Marja looked around. “I thought we gave you stayers more equipment. It looks a little… primitive here.”
“Yeah. We had plenty of gadgets,” Kosonen said. “But they weren’t plague-proof. I had a smartgun before I had this”—he tapped his crossbow—“but it got infected. I killed it with a big rock and threw it into the swamp. I’ve got my skis and some tools, and these.” Kosonen tapped his temple. “Has been enough so far. So cheers.”
He piled up some kindling under a triangle of small logs, and in a moment the flames sprung up again. Three years had been enough to learn about woodcraft at least. Marja’s skin looked almost human in the soft light of the fire, and he sat back on Otso’s fir branches, watching her.
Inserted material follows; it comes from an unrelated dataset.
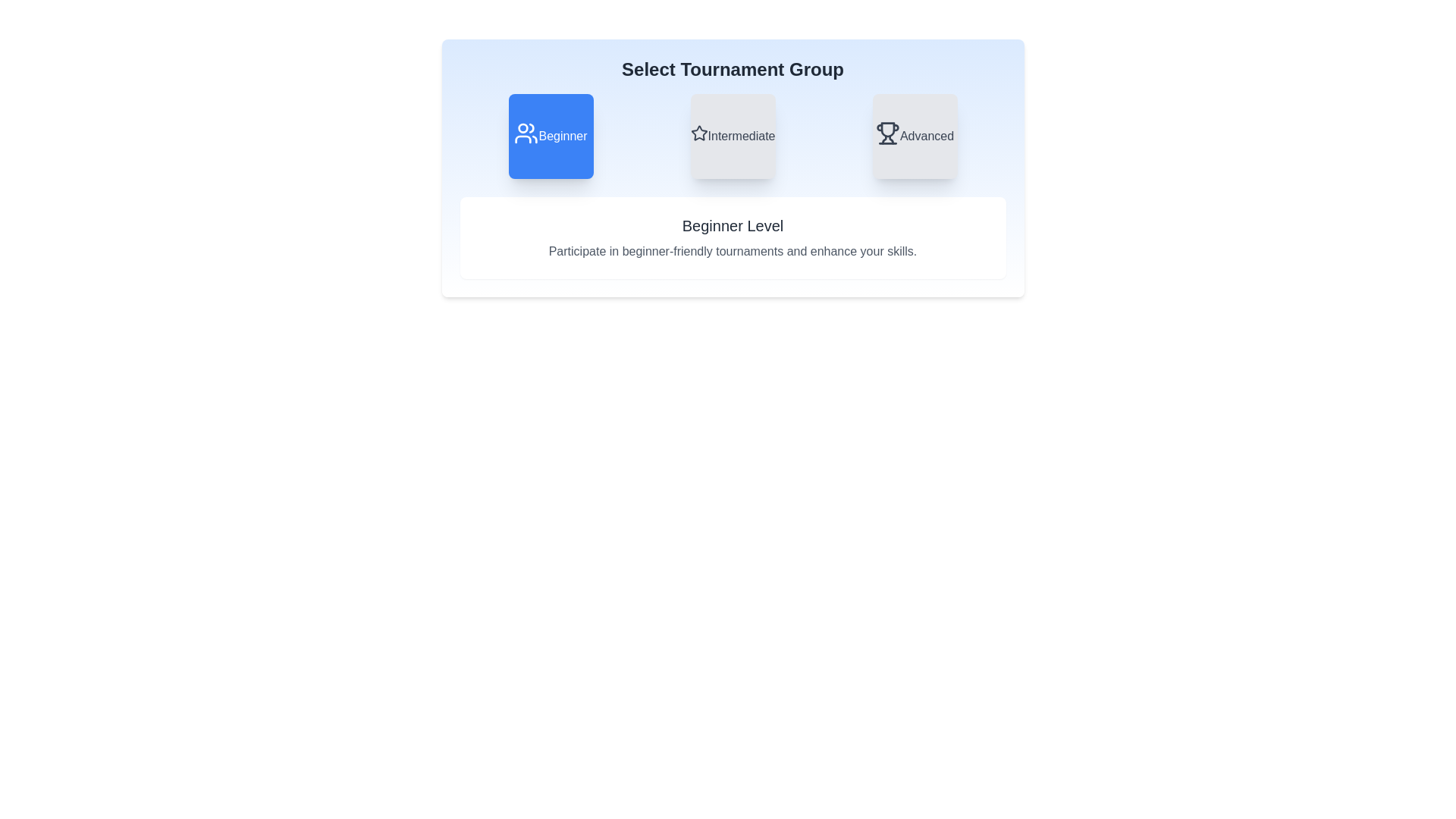 Image resolution: width=1456 pixels, height=819 pixels. Describe the element at coordinates (742, 136) in the screenshot. I see `the 'Intermediate' text label which indicates a medium difficulty level in the selection group` at that location.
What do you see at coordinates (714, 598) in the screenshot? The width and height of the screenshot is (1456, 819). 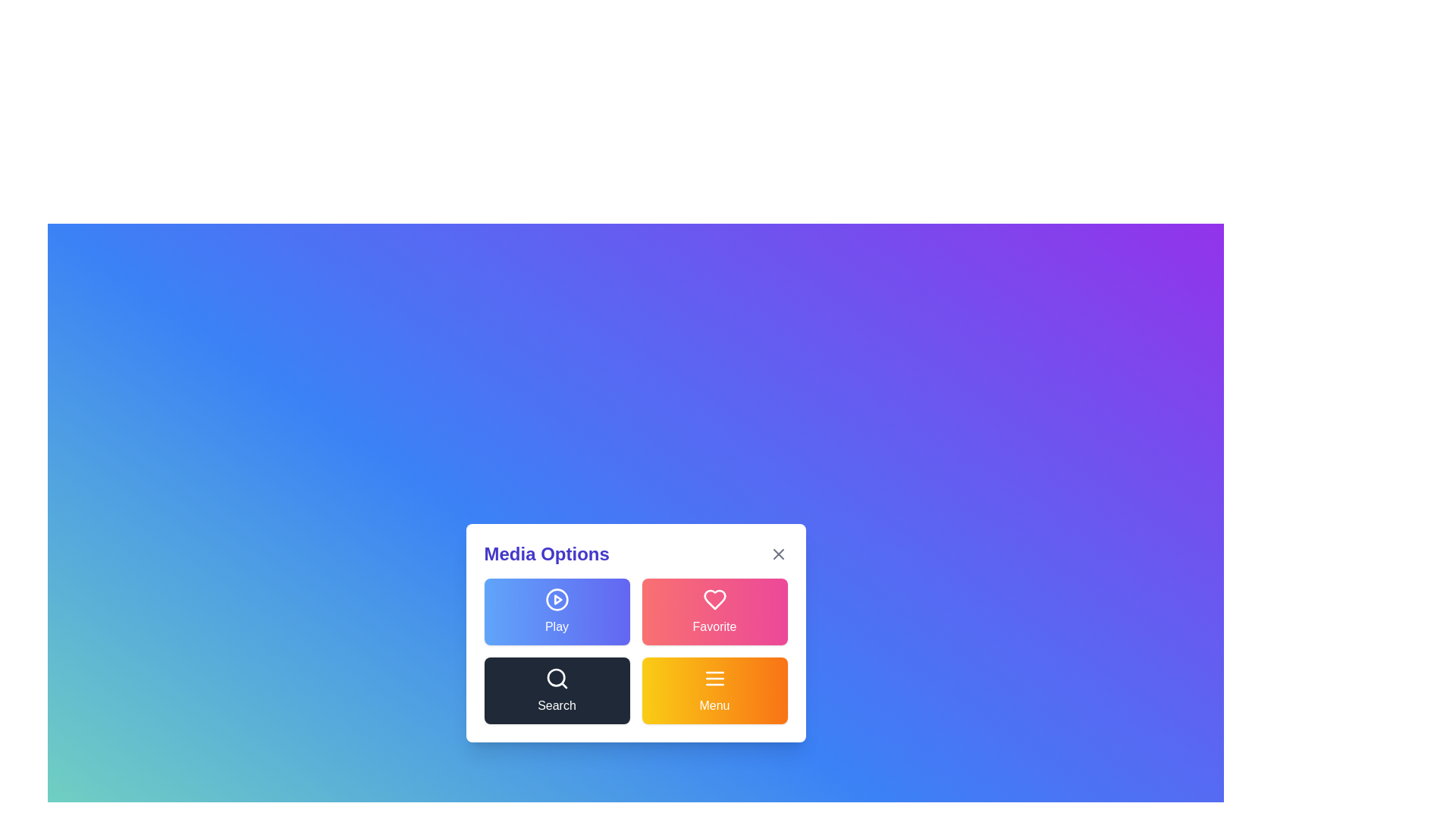 I see `the heart-shaped outline icon labeled 'Favorite' in the upper-right button of the four-button grid within the 'Media Options' modal to favorite an item` at bounding box center [714, 598].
For a moment, neither of them spoke.
“So how are you, these days?” he asked. “Keeping busy?”
Marja smiled. “Your wife grew up. She’s a big girl now. You don’t want to know how big.”
“So… you are not her, then? Who am I talking to?”
“I am her, and I am not her. I’m a partial, but a faithful one. A translation. You wouldn’t understand.”
Kosonen put some snow in the coffee pot to melt. “All right, so I’m a caveman. Fair enough. But I understand you are here because you want something. So let’s get down to business, perkele ,” he swore.
Marja took a deep breath. “We lost something. Something important. Something new. The spark, we called it. It fell into the city.”
“I thought you lot kept copies of everything.”
“Quantum information. That was a part of the new bit. You can’t copy it.”
“Tough shit.”
A wrinkle appeared between Marja’s eyebrows. Kosonen remembered it from a thousand fights they had had, and swallowed.